Curious Conditionals

A Mu Direction

Learn It

  • We've used the browser-based IDE for our Micro:bit, but it's a little nicer working in a proper application when we need to find problems with our code. We're going to use a program called Mu from this point forward. You can use this method, or the web browser version from last lesson with your Micro:bit at home.
  • NOTE: You can download Mu for use at home here (All operating systems).
  • Start by loading Mu from the Open drive, in this folder:
  • G:\Computing 2015-2016\Y7\BBC MicroBit

Learn It

  • Previously, we looked at how using variables can allow our Micro:bit programs to be more flexible. We'll look today at how using If commands and some variables can make our programs more powerful.
  • If allows you to check if a particular statement is true, then carries out some instructions and then moves to the next instructions outside the If block.
  • We can also add Elif and Else commands with a separate set of instructions to tell the computer what to do in different situations. The pseudocode below gives an example of an If block:
hungerLevel = input("From 0-10, how hungry are you? ")

IF hungerLevel == 10:
    PRINT "Eat a proper dinner"
ELIF hungerLevel > 5:
    PRINT "Eat a sandwich"
ELIF hungerLevel > 2 :
    PRINT "Eat an apple"
    PRINT "Wait until later"

PRINT "Thank you for using the food guide."
  • If the user enters 10, the first If statement is true, so the user will be told to eat a proper dinner. The program then leaves the If block (Shown by writing END IF here) and the user is thanked for using the app.
  • If they'd entered 9, a sandwich is recommended, then they're thanked.
  • Entering 5 would advise the user to eat an apple, then they're thanked.

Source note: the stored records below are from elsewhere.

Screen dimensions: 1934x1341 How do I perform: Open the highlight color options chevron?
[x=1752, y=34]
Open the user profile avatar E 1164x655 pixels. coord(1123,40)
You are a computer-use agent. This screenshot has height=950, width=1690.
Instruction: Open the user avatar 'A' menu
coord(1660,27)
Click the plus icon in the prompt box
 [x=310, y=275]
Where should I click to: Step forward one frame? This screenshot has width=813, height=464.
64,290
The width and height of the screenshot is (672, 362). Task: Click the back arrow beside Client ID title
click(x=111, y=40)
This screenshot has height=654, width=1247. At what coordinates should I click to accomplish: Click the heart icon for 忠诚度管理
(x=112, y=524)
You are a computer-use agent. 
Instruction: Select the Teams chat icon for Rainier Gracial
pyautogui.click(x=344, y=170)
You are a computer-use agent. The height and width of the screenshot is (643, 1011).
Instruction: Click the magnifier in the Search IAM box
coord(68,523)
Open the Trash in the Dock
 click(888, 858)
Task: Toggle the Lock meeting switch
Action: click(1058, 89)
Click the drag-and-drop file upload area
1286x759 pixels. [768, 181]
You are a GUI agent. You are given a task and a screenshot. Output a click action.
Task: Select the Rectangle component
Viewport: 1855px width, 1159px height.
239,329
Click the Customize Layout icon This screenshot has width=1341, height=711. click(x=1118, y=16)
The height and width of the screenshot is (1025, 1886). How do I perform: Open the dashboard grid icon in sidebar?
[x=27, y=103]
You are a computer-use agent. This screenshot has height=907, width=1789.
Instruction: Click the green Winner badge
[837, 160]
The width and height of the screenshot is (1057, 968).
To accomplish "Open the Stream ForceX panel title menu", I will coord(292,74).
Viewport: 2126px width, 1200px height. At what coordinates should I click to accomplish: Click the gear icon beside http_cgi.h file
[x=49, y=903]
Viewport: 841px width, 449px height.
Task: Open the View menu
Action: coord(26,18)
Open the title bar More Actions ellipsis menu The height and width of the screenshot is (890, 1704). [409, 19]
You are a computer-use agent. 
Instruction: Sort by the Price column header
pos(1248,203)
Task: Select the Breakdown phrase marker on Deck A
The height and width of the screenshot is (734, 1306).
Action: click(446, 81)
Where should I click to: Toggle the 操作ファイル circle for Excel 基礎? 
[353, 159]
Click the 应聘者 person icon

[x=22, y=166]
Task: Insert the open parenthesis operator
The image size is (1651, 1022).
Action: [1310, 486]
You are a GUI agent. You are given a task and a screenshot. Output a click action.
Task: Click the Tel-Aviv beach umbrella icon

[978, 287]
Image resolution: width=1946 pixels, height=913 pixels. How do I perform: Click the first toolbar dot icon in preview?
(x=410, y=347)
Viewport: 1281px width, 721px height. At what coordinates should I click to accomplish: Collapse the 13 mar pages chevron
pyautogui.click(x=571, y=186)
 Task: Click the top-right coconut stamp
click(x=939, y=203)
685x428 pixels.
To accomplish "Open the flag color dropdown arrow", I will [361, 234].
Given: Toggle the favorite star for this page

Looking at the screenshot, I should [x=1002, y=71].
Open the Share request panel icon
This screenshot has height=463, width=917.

Why is that?
  • A user who who chooses 1, -5 or 0 would be advised to wait until later, and is then thanked. This is because none of the other statements in the If block were true.
  • If you're still unsure, this video tutorial gives another example, using Scratch:

Learn It

  • Let's write a program to make the Micro:bit work as a simple torch. We can write some simple pseudocode to express what we want to achieve:
    IF button A is pushed:
        Turn all LEDs on
    ELSE IF button B is pushed:
        Turn all LEDs off
        DO NOTHING
    END IF
  • By using IF statements in this way, the LEDs instructions are only carried out when the appropriate button is pushed.
  • Let's code it! Clear the example code,then paste this into the Mu window.
from microbit import *

while True:
    if button_a.is_pressed():
    elif button_b.is_pressed():
  • Click the Flash button at the top of the window to push your program to the Micro:bit.
  • Did you notice that we didn't add an else line to match the one in our pseudocode? As we don't want to take any action if a button isn't pushed, we don't need to write any code.
  • Challenge: Can you remix the code above to write a happy/sad program? If the user pushes button A, the HAPPY image should be loaded onto the screen. If they push B, SAD should be shown. If they push nothing, the image should change to ASLEEP.

Learn It

  • Combining If with variables allows us to start to make more useful programs.
  • We could make a simple counting app to help a toddler learn their first few numbers. Starting at zero, the buttons could be used to show the digits from 0-9 o the display.
  • Our pseudocode could be something like:

    IF buttonA pushed:
        DECREASE currentNumber BY 1
        PRINT currentNumber
    ELSE IF buttonB pushed:
        INCREASE currentNumber BY 1
        PRINT currentNumber

Code It

  • Copy this code to your Micro:bit…
from microbit import *
currentNumber = 0

while True:
    if button_a.is_pressed():
	currentNumber -= 1
    elif button_b.is_pressed():
	currentNumber += 1
  • Question: Why is the currentNumber = 0 line sat above the While True: line? What would happen if it was inside the WHILE loop?
  • With this code working, could we improve it?
  • I only want the program to show the numbers 0-9, but at the moment it'll give me negative numbers, and will count beyond 9.
  • Programmers can add If statements inside other if statements (we call this nesting) to produce even more powerful programs. We just need to remember to tab in the code correctly to tell the computer which commands are in our If block and which aren't.
  • If you're finding the concepts tricky, the video tutorial below will walk you through what you need to know:

Badge It

  • Silver: Modify the code above to start at 6, and show the 6 times table forwards and backwards. Upload your code to
  • Gold: Change the code back to a counting up and down (one at a time) program, but modify the code so that the user can't make the numbers go above 9 or below 0.
  • You should be able to do this with two new lines of code. This might give you a step in the right direction:
if currentNumber >= 1:
  • Platinum: Write an app to count down from 10 to 0 (without the Micro:bit needing to be touched), then show a smiley face.
    • BONUS CHALLENGE: If the user pushes one of the buttons during the countdown, it should show a sad face instead. Once a button is pushed, the numbers should stop counting.